- TASK
After locating the line that contains "Where should I click to: Select" in the data below, set down exactly that line and each one after it through the line that contains "Open the License and Warranty link", and nothing more.

- TASK DATA
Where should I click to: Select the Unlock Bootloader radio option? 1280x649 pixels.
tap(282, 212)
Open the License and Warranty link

...

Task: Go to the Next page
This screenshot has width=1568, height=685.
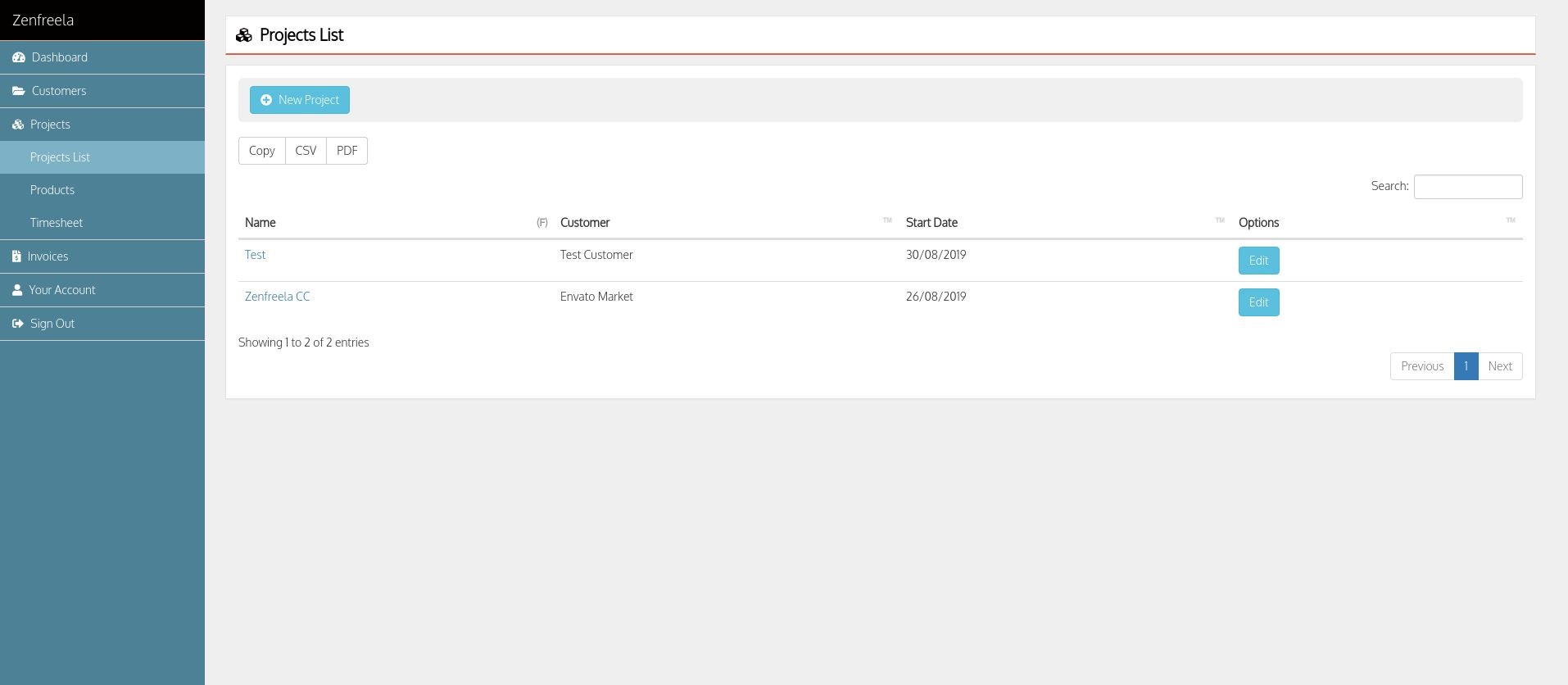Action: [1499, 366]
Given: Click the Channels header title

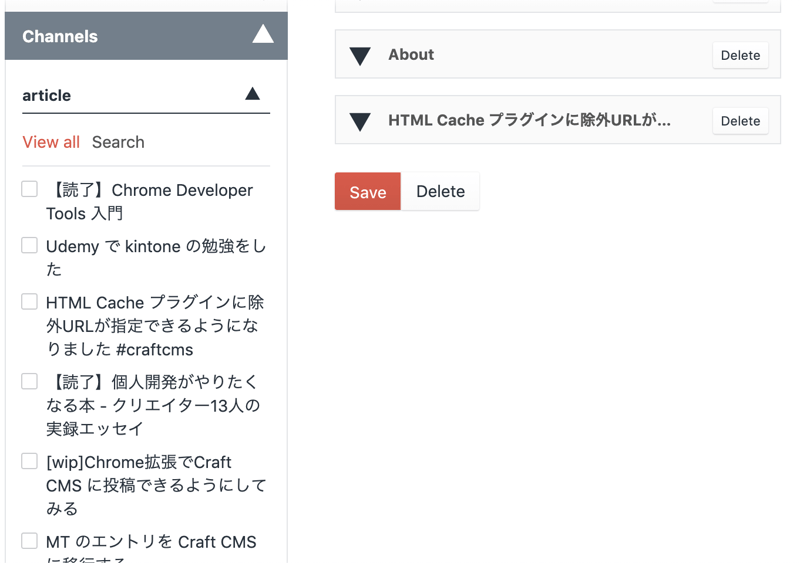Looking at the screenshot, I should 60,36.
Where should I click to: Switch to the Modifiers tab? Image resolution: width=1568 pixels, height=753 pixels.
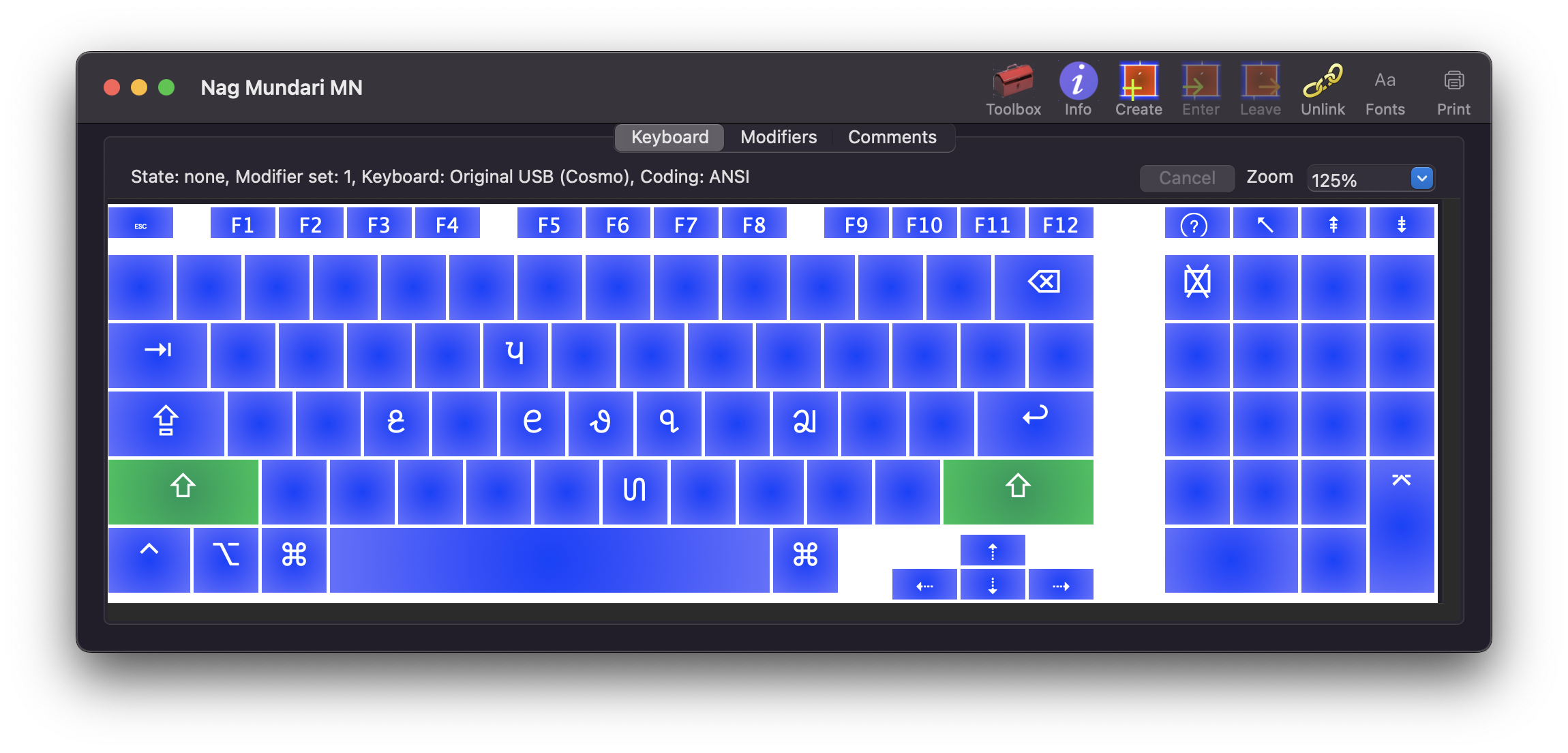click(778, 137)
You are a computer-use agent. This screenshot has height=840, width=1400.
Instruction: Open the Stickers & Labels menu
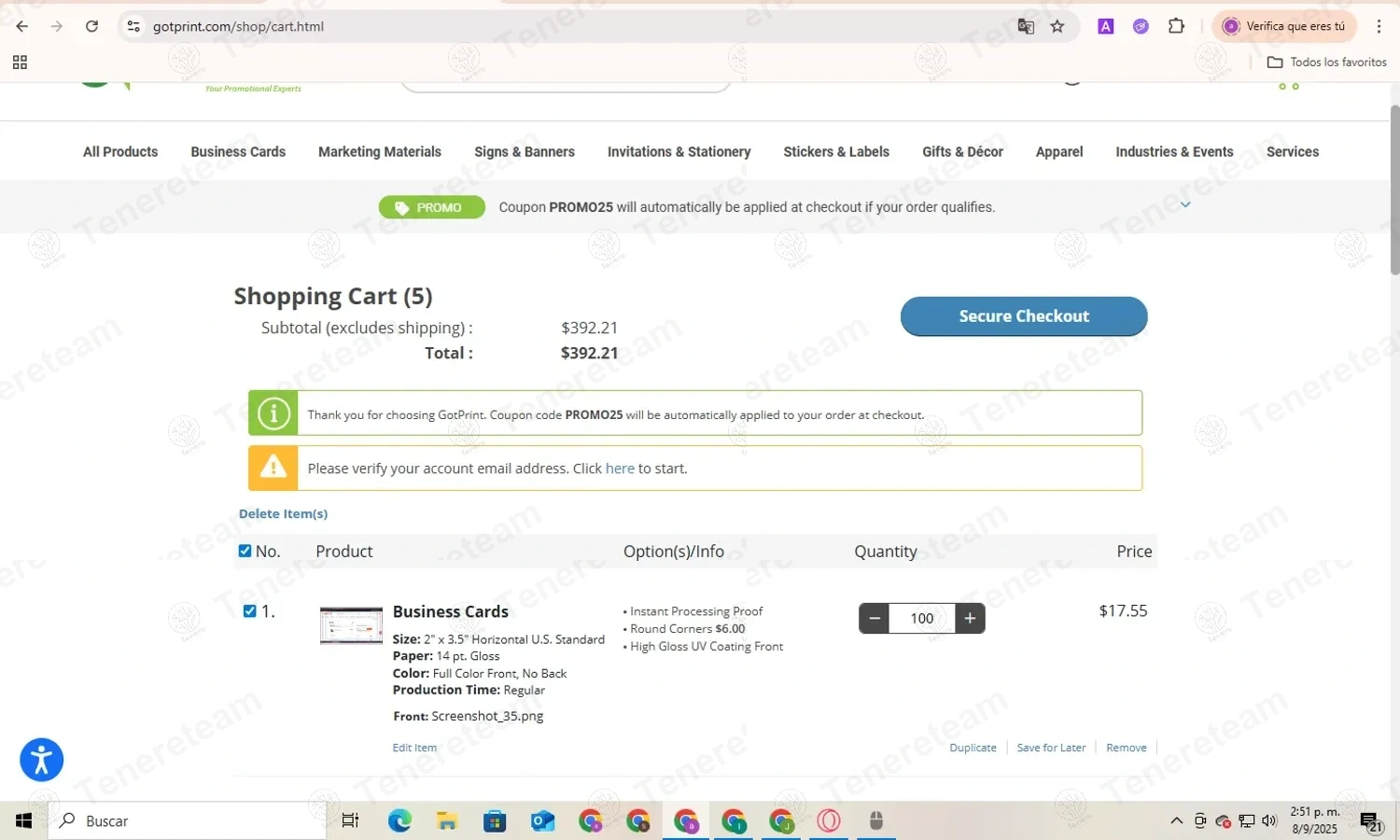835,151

- RESULT FOR THIS TASK
Where should I click to: Select the Unlock Bootloader radio option? 1280x649 pixels.
tap(282, 212)
Open the License and Warranty link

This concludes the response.